___ TASK INPUT
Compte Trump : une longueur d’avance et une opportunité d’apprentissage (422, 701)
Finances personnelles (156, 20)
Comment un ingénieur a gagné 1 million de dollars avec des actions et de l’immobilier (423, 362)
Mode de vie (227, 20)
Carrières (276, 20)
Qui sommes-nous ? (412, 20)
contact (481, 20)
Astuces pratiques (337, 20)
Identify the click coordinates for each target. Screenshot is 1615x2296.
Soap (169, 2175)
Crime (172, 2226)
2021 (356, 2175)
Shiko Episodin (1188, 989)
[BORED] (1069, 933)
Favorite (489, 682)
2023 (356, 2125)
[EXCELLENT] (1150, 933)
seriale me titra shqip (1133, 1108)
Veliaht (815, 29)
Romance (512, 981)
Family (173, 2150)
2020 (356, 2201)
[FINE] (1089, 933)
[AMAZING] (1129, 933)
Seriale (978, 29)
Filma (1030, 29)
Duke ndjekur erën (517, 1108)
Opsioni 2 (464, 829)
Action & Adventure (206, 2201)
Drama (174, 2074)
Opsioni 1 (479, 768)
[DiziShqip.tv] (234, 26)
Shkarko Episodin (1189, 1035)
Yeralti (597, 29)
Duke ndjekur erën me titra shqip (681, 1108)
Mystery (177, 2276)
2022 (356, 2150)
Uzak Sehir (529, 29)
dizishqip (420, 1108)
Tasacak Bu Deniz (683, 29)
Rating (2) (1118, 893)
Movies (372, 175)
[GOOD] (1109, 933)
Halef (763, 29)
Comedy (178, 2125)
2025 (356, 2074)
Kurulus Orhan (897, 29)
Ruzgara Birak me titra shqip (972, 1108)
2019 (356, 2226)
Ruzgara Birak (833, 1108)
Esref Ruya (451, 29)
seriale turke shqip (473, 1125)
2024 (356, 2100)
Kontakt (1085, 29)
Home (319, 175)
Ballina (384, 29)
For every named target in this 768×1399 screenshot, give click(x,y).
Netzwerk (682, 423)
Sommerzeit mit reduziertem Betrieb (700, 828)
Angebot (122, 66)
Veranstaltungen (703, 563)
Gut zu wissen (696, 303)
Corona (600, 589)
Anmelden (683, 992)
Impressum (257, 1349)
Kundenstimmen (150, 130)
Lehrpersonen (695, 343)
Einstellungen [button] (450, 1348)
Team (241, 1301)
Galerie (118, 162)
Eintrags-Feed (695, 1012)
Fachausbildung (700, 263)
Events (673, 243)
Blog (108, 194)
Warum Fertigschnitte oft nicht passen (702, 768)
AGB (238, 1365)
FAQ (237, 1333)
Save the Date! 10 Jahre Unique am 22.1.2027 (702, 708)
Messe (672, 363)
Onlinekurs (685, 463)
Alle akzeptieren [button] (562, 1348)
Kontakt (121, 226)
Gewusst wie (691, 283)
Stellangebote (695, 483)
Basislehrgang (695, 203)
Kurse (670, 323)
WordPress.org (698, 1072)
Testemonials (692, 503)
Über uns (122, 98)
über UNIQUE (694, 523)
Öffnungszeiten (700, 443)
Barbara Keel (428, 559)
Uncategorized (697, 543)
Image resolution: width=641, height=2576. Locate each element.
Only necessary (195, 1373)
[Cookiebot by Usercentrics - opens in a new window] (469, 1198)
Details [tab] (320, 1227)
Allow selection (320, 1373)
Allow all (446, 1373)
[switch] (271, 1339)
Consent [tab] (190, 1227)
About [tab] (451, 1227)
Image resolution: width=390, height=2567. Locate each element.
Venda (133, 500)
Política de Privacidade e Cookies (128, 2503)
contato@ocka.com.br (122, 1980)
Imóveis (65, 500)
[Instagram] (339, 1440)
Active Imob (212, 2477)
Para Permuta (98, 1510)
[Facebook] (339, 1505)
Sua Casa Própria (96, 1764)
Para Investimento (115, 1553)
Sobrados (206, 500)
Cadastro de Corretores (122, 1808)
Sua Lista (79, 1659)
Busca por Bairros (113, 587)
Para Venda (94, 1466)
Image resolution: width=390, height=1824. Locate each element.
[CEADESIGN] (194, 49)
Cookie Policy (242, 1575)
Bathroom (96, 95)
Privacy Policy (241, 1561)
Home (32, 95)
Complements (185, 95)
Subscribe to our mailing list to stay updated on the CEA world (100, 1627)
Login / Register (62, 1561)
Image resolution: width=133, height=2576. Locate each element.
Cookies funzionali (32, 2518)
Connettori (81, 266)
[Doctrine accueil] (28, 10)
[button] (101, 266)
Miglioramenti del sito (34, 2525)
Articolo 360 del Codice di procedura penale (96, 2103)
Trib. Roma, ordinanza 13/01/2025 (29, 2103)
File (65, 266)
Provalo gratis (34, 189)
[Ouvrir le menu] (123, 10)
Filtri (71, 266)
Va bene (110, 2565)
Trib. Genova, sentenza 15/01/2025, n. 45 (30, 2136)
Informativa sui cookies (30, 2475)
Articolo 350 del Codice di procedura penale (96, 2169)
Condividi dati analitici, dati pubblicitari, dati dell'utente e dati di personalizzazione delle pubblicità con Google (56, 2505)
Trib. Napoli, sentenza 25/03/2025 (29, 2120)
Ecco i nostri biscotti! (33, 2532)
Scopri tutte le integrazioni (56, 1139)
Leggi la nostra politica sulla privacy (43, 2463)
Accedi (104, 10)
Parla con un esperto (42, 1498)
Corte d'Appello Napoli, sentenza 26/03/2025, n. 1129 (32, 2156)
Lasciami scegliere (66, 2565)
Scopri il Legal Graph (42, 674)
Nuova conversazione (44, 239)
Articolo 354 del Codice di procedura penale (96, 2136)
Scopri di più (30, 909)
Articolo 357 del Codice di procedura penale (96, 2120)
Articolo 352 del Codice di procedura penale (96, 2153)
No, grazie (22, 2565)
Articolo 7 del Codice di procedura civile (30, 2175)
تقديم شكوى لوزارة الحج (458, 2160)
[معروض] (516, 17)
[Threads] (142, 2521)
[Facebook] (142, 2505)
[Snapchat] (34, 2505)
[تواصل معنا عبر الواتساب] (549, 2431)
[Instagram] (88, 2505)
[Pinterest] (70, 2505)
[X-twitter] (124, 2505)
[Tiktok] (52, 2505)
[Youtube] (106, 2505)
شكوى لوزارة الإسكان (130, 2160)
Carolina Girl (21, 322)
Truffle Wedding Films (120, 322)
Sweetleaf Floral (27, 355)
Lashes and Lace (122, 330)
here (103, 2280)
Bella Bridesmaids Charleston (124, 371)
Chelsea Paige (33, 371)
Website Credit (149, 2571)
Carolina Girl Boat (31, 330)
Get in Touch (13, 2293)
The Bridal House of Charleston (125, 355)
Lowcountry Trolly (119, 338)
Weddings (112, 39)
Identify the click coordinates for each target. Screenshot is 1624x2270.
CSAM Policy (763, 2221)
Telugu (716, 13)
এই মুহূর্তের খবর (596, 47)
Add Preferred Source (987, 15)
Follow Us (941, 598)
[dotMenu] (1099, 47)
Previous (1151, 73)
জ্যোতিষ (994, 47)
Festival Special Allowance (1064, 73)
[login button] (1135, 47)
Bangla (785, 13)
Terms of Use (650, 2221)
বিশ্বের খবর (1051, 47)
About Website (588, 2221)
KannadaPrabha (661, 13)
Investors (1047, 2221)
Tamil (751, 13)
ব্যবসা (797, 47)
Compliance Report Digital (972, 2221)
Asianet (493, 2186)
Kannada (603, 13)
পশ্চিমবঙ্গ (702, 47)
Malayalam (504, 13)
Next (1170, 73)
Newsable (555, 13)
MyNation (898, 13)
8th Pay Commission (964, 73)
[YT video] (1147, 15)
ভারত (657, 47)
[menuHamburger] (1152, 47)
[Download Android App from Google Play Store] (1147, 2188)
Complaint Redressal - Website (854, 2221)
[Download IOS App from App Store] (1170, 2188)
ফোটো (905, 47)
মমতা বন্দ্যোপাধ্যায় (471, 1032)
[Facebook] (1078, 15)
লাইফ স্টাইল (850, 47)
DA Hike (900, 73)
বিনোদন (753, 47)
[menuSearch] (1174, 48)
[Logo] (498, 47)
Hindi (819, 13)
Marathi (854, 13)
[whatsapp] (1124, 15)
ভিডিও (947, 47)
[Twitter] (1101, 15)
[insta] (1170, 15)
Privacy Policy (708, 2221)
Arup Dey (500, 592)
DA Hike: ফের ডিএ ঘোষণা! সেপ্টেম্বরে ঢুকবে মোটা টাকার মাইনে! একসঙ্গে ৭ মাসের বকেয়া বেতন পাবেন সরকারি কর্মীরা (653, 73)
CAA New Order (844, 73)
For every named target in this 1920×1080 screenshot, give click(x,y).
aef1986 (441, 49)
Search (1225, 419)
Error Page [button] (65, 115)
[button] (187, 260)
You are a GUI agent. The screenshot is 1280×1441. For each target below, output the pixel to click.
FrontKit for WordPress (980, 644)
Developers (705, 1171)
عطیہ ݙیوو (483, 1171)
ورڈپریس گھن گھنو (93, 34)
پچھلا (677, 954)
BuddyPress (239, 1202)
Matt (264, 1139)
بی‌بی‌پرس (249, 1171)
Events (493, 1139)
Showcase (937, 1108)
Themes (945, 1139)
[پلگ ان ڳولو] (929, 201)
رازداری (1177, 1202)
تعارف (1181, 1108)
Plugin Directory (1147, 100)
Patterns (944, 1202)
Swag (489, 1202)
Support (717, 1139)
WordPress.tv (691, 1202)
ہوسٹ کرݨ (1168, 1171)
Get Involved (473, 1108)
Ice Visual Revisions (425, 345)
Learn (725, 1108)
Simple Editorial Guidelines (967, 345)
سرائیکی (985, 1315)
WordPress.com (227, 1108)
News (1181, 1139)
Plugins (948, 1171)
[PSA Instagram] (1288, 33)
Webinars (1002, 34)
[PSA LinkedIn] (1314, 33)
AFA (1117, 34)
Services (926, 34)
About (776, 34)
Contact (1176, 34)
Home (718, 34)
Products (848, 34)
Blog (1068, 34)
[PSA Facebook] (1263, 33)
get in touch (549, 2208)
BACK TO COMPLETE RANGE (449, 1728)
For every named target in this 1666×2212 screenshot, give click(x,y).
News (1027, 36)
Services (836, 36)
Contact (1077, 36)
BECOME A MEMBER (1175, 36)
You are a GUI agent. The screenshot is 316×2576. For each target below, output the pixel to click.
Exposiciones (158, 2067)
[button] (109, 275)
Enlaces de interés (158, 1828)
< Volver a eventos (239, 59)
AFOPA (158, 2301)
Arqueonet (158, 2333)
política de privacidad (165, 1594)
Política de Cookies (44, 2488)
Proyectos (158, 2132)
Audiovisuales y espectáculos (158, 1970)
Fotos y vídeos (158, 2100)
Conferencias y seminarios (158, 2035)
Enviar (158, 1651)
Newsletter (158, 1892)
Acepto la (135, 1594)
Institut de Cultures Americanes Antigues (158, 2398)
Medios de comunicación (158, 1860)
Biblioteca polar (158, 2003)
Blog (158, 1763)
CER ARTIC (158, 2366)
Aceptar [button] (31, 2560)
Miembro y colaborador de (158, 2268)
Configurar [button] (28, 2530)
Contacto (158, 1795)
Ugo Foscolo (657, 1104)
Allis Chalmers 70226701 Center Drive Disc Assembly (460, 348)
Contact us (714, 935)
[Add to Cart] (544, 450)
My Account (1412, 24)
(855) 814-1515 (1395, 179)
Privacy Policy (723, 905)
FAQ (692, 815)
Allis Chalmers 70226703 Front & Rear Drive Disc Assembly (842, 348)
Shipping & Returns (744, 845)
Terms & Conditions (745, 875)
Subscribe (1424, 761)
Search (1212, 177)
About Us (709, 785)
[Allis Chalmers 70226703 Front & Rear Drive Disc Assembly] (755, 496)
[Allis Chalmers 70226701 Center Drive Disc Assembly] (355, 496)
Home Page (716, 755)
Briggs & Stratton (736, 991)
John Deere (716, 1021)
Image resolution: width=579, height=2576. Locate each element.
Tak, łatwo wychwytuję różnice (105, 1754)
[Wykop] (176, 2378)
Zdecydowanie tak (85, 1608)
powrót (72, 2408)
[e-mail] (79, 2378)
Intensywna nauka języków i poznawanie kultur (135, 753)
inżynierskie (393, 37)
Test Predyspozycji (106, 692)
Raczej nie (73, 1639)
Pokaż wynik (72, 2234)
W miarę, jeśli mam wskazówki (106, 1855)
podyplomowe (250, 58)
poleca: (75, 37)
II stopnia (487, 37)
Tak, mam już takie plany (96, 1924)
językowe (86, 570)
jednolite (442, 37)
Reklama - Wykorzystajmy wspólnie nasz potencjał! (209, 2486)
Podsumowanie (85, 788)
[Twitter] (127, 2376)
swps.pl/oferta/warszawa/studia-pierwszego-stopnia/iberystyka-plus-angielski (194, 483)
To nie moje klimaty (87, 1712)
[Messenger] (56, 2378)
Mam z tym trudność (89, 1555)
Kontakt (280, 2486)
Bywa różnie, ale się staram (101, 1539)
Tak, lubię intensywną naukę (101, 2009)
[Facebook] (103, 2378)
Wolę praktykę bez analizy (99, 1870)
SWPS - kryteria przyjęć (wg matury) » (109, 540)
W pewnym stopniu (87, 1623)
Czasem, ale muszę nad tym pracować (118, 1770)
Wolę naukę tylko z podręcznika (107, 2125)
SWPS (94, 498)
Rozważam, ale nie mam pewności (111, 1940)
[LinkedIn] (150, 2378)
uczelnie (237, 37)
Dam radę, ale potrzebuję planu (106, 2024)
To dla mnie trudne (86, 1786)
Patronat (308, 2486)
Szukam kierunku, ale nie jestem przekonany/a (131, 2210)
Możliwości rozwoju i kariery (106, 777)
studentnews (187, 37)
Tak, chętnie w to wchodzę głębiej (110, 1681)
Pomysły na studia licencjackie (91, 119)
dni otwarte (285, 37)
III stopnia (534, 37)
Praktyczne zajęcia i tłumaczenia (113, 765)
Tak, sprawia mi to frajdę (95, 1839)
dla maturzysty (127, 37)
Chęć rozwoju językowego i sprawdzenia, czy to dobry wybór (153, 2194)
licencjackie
______
- EXERCISE GOAL: Please find, in the entries above, every line where "named" occurs, and copy it.

- SOLUTION TO THE EXERCISE:
For every named target in this 768×1399 screenshot, give click(x,y).
For every named target in this 1920×1080 screenshot, give click(x,y).
For every named target in this 1666×2212 screenshot, give click(x,y).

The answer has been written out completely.